** PROBLEM TO SOLVE **
Below are the records; copy exactly the stretch from the line containing "Terms and Conditions (98, 2546)" through the line containing "Impressum (1112, 2532)", both ends included, and nothing else.

** EXCERPTED RECORDS **
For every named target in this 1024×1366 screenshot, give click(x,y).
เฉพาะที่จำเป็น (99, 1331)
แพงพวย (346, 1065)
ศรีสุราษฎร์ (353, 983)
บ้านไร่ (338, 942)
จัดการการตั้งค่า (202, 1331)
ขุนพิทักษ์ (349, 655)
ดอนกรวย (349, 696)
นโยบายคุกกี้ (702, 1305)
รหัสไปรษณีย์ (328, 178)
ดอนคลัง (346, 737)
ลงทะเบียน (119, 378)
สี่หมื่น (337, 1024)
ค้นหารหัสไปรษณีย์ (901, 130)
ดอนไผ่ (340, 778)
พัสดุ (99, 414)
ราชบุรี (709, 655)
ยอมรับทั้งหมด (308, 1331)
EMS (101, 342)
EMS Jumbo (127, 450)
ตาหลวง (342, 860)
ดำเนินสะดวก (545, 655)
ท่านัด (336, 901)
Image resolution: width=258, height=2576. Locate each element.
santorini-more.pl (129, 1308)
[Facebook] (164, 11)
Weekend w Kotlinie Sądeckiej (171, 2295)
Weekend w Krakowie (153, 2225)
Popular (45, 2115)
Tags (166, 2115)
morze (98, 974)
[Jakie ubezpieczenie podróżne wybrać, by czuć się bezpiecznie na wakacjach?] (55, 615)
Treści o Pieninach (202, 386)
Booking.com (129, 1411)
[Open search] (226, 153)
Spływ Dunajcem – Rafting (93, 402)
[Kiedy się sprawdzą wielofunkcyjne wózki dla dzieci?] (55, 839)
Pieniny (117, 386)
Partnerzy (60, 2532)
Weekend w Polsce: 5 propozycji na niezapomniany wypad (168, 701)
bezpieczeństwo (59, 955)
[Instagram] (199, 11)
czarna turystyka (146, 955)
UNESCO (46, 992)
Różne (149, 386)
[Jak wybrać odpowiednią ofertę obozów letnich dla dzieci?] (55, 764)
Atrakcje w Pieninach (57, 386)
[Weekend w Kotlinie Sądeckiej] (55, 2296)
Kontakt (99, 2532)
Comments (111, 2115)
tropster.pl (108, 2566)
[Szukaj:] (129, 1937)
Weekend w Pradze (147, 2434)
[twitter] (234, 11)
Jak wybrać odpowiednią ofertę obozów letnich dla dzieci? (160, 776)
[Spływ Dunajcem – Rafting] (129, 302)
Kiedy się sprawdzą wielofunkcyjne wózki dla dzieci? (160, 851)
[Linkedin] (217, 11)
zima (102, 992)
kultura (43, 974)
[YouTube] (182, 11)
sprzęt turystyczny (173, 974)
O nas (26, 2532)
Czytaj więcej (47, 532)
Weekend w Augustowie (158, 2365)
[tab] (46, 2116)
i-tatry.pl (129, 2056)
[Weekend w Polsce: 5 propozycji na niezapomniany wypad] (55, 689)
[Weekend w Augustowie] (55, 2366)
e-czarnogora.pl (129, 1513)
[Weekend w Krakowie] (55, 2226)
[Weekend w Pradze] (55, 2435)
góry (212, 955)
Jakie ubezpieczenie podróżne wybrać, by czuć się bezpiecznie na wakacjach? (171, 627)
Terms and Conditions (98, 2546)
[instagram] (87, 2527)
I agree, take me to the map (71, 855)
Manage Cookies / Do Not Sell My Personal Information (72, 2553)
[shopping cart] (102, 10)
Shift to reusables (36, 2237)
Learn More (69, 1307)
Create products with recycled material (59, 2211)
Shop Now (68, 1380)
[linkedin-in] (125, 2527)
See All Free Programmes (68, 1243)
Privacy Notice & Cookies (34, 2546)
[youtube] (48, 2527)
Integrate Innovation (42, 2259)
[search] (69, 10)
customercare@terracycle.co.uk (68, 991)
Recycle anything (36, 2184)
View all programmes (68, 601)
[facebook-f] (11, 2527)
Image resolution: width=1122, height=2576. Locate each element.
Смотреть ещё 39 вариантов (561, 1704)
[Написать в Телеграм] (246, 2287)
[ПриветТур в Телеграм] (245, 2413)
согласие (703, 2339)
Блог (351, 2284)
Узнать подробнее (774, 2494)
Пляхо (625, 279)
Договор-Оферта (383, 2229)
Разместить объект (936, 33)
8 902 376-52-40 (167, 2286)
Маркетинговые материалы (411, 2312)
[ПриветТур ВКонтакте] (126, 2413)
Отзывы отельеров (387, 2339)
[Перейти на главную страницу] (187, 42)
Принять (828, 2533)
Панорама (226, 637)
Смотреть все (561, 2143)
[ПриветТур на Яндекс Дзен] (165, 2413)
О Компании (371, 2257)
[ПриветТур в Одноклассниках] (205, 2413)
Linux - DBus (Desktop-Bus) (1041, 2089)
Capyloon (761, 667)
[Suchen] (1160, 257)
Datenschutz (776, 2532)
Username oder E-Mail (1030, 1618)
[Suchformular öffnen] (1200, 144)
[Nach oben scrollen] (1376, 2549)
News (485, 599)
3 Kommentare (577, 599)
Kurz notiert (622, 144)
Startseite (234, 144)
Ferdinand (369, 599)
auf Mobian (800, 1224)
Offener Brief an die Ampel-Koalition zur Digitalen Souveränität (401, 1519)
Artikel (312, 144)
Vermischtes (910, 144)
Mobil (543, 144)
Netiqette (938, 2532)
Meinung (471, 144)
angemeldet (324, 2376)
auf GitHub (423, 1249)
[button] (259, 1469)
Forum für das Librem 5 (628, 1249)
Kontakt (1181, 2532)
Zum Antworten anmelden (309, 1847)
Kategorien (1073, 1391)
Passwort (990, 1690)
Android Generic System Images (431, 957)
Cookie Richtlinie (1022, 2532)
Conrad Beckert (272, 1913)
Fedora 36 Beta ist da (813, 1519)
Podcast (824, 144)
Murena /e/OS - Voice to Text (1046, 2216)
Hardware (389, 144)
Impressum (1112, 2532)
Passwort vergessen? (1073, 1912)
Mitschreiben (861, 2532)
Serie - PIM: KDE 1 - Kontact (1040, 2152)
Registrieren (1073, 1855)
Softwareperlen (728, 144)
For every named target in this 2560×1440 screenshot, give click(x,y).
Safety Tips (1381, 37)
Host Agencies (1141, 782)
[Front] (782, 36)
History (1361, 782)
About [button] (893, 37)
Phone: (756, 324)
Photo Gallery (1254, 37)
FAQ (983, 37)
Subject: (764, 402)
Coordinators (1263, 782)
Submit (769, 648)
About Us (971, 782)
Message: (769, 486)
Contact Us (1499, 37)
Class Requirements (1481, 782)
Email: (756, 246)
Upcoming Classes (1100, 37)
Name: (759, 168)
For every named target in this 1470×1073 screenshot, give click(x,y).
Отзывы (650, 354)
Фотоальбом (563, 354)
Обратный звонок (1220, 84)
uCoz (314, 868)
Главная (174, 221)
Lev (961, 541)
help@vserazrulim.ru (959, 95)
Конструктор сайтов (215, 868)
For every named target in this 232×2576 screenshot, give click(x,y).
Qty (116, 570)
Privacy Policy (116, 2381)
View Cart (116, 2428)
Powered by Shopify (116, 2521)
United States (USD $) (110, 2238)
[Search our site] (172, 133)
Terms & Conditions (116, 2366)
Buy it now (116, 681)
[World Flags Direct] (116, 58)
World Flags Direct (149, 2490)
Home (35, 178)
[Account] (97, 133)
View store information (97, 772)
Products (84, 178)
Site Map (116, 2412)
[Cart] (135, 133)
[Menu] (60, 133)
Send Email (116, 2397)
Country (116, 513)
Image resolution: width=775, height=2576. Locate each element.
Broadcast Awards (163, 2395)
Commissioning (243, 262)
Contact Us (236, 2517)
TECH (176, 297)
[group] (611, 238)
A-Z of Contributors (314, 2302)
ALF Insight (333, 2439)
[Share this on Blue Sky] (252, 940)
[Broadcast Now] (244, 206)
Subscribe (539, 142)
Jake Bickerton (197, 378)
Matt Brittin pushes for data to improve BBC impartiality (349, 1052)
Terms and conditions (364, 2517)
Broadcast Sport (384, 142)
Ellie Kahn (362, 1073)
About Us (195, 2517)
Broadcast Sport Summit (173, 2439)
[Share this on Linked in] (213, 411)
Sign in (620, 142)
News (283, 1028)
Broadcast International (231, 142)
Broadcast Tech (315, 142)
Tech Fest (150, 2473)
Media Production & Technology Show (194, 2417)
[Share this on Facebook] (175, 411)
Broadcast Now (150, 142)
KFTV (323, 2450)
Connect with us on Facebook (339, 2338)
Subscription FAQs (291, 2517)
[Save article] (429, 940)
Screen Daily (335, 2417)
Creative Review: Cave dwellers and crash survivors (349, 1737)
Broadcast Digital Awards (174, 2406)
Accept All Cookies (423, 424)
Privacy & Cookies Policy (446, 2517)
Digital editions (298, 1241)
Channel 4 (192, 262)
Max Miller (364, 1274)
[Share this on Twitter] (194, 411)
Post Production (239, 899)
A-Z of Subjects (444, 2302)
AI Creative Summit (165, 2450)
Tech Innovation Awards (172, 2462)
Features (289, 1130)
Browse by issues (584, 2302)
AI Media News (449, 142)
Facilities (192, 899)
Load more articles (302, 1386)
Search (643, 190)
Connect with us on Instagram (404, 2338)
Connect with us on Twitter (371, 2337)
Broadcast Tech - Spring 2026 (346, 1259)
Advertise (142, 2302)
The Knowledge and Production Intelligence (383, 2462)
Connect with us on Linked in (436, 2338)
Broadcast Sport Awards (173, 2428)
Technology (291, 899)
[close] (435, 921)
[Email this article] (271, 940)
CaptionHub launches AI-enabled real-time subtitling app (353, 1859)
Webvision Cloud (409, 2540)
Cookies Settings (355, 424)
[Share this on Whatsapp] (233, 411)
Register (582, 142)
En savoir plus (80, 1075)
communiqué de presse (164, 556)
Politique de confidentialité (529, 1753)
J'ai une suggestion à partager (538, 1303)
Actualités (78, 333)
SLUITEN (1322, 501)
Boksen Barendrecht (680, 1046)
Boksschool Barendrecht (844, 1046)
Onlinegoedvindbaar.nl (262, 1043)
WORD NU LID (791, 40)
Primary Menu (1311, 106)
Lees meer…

** ANSWER SECTION **
Terms and Conditions (98, 2546)
[instagram] (87, 2527)
I agree, take me to the map (71, 855)
Manage Cookies / Do Not Sell My Personal Information (72, 2553)
[shopping cart] (102, 10)
Shift to reusables (36, 2237)
Learn More (69, 1307)
Create products with recycled material (59, 2211)
Shop Now (68, 1380)
[linkedin-in] (125, 2527)
See All Free Programmes (68, 1243)
Privacy Notice & Cookies (34, 2546)
[youtube] (48, 2527)
Integrate Innovation (42, 2259)
[search] (69, 10)
customercare@terracycle.co.uk (68, 991)
Recycle anything (36, 2184)
View all programmes (68, 601)
[facebook-f] (11, 2527)
Image resolution: width=1122, height=2576. Locate each element.
Смотреть ещё 39 вариантов (561, 1704)
[Написать в Телеграм] (246, 2287)
[ПриветТур в Телеграм] (245, 2413)
согласие (703, 2339)
Блог (351, 2284)
Узнать подробнее (774, 2494)
Пляхо (625, 279)
Договор-Оферта (383, 2229)
Разместить объект (936, 33)
8 902 376-52-40 (167, 2286)
Маркетинговые материалы (411, 2312)
[ПриветТур ВКонтакте] (126, 2413)
Отзывы отельеров (387, 2339)
[Перейти на главную страницу] (187, 42)
Принять (828, 2533)
Панорама (226, 637)
Смотреть все (561, 2143)
[ПриветТур на Яндекс Дзен] (165, 2413)
О Компании (371, 2257)
[ПриветТур в Одноклассниках] (205, 2413)
Linux - DBus (Desktop-Bus) (1041, 2089)
Capyloon (761, 667)
[Suchen] (1160, 257)
Datenschutz (776, 2532)
Username oder E-Mail (1030, 1618)
[Suchformular öffnen] (1200, 144)
[Nach oben scrollen] (1376, 2549)
News (485, 599)
3 Kommentare (577, 599)
Kurz notiert (622, 144)
Startseite (234, 144)
Ferdinand (369, 599)
auf Mobian (800, 1224)
Offener Brief an die Ampel-Koalition zur Digitalen Souveränität (401, 1519)
Artikel (312, 144)
Vermischtes (910, 144)
Mobil (543, 144)
Netiqette (938, 2532)
Meinung (471, 144)
angemeldet (324, 2376)
auf GitHub (423, 1249)
[button] (259, 1469)
Forum für das Librem 5 (628, 1249)
Kontakt (1181, 2532)
Zum Antworten anmelden (309, 1847)
Kategorien (1073, 1391)
Passwort (990, 1690)
Android Generic System Images (431, 957)
Cookie Richtlinie (1022, 2532)
Conrad Beckert (272, 1913)
Fedora 36 Beta ist da (813, 1519)
Podcast (824, 144)
Murena /e/OS - Voice to Text (1046, 2216)
Hardware (389, 144)
Impressum (1112, 2532)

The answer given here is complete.